My first session at SXSW this year was a discussion with the CEO of Aetna, Mark T Bertolini, about healthcare and technology. I was impressed with the discussion; he seemed to have some empathy and understanding of how frustrating navigating the red tape of the healthcare system can be. He himself had an accident that left him partially paralyzed and has a son who battled cancer. It appears to have given him a genuine desire to make heath insurance and healthcare work better.

I was also impressed with his support of prevention. He talked of stress reduction techniques and yoga as potential covered services. When he was asked about gym memberships, however, he didn’t seem to share the passion for paying for this method of treatment. Partly because it’s hard to prove the benefits of a gym membership. Thousands pay for one each month, but how many actually use it?

When the Q & A session opened up I was second in line at the microphone. My question, as best as I can remember since I was a wee bit nervous, was as follows:

How do fitness professionals like myself become part of the preventative health care team? How do I get physicians to refer patients to me and get that expense covered?

I found his answer frustrating and profound at the same time.

He pointed out, correctly, that not all personal trainers are the same. Some personal trainers are highly educated and dedicated to their profession. Others paid $99 and took a 10 question quiz online and “poof” became a personal trainer. Until we, as an industry, create standards for our profession we won’t be able to be a part of the system.

I was frustrated because I know the value of exercise as medicine and the roll it can play in disease prevention, preserving quality of life and saving money for the patient and the insurance company. I have clients who have been told by doctors to lose weight and exercise but when asked how to do those things, the doctors don’t have much advice to give.

I found the answer profound because he’s right. We have to start acting like professionals if we want to be treated as a professionals. I made the decision when I got certified to certify with the American College of Sports Medicine, one of the oldest and most respected certifying organizations in the country. But someone else can go through less rigorous work and examination and still call himself or herself a certified personal trainer-same as me.  There is no licensure or standards outside of each certifying body.  There is no quality control.

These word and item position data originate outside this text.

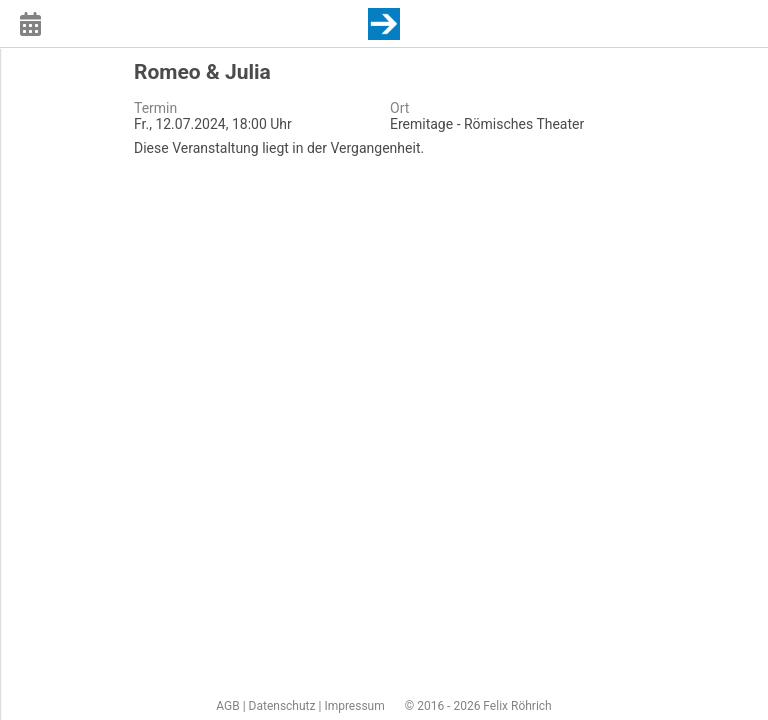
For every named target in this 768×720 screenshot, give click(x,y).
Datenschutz (282, 706)
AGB (227, 706)
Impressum (354, 706)
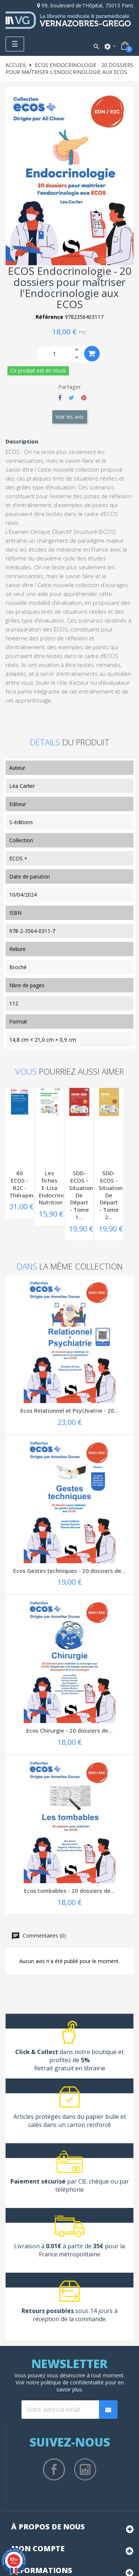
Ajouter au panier (92, 353)
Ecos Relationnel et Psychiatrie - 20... (69, 1410)
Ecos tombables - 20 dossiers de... (69, 1890)
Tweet (71, 397)
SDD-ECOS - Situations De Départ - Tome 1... (82, 1195)
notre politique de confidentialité (65, 2382)
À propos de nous (48, 2527)
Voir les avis (70, 416)
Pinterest (83, 397)
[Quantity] (54, 354)
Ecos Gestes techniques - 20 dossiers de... (69, 1570)
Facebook (54, 2469)
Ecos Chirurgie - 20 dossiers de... (69, 1730)
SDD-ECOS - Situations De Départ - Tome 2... (112, 1195)
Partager (60, 397)
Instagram (85, 2469)
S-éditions (21, 822)
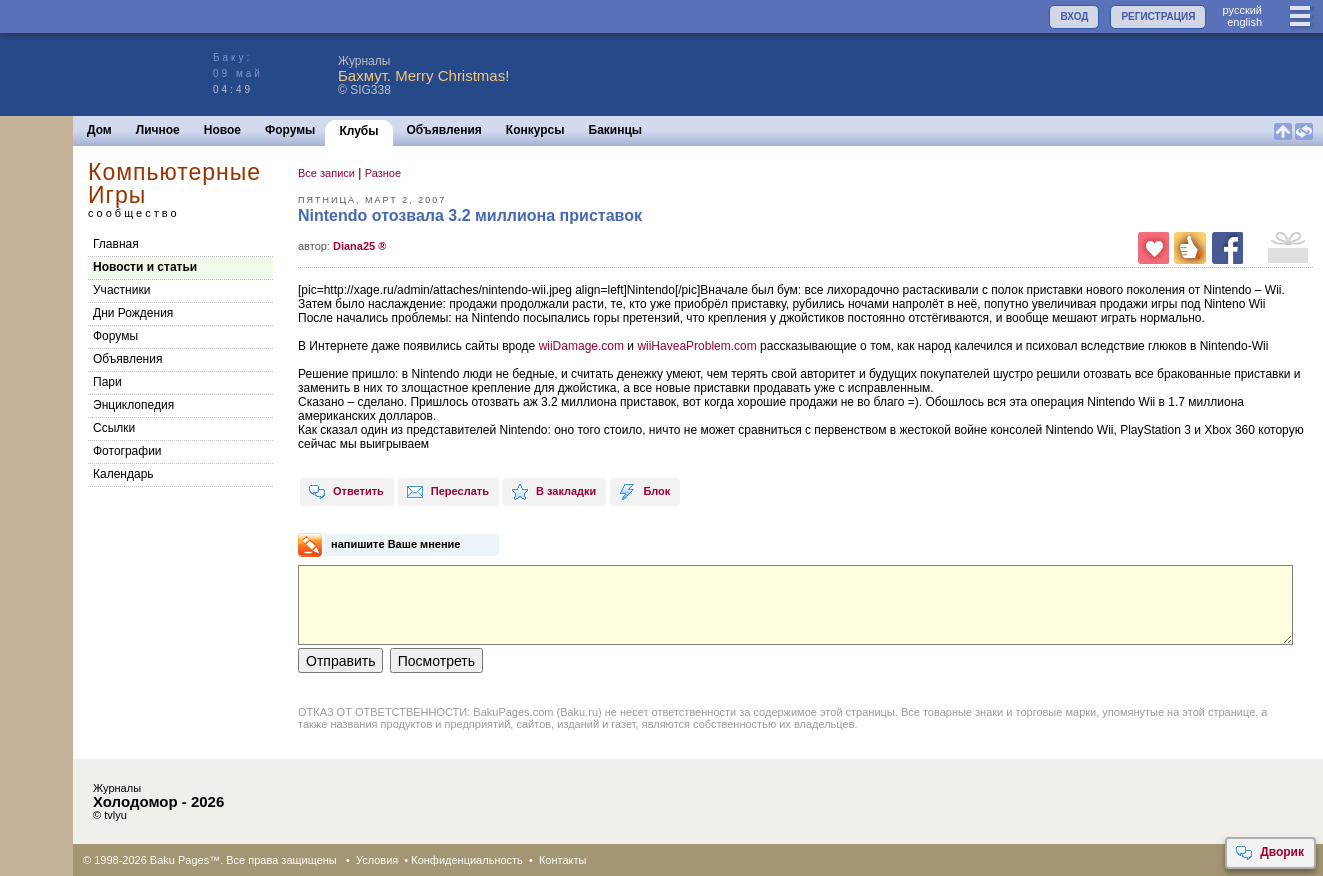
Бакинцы (616, 130)
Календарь (123, 474)
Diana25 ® (359, 246)
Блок (644, 492)
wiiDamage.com (583, 346)
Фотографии (127, 451)
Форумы (290, 130)
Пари (107, 382)
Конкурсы (535, 130)
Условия (377, 860)
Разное (383, 173)
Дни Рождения (133, 313)
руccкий (1242, 10)
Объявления (444, 130)
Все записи (326, 173)
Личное (158, 130)
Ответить (346, 492)
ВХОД (1074, 16)
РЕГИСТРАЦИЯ (1158, 16)
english (1244, 22)
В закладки (553, 492)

I’m not sure how to solve this problem. I can’t say a federal or state licensing procedure would solve the problem, although extra steps will often deter those who are in the business just to make a quick buck. There are many quality certifying bodies but to get them all to agree on the requirements to be a certified personal trainer might just take an act of Congress.

We have to do something as a team to make this happen. As much as modern medicine can do, it can’t seem to fix the real problems-sedentary lifestyles and poor eating habits. Doctors are unprepared to handle the questions since their medical training is woefully inadequate when it comes to exercise and nutrition. As a personal trainer, I am more than willing to step up to the plate and do whatever it takes to become a resource for doctors, helping them fill the gaps in their training. I’ll get more education, recertify or register with the state if that it gives me the ability to help more people live in healthy, happy and fit.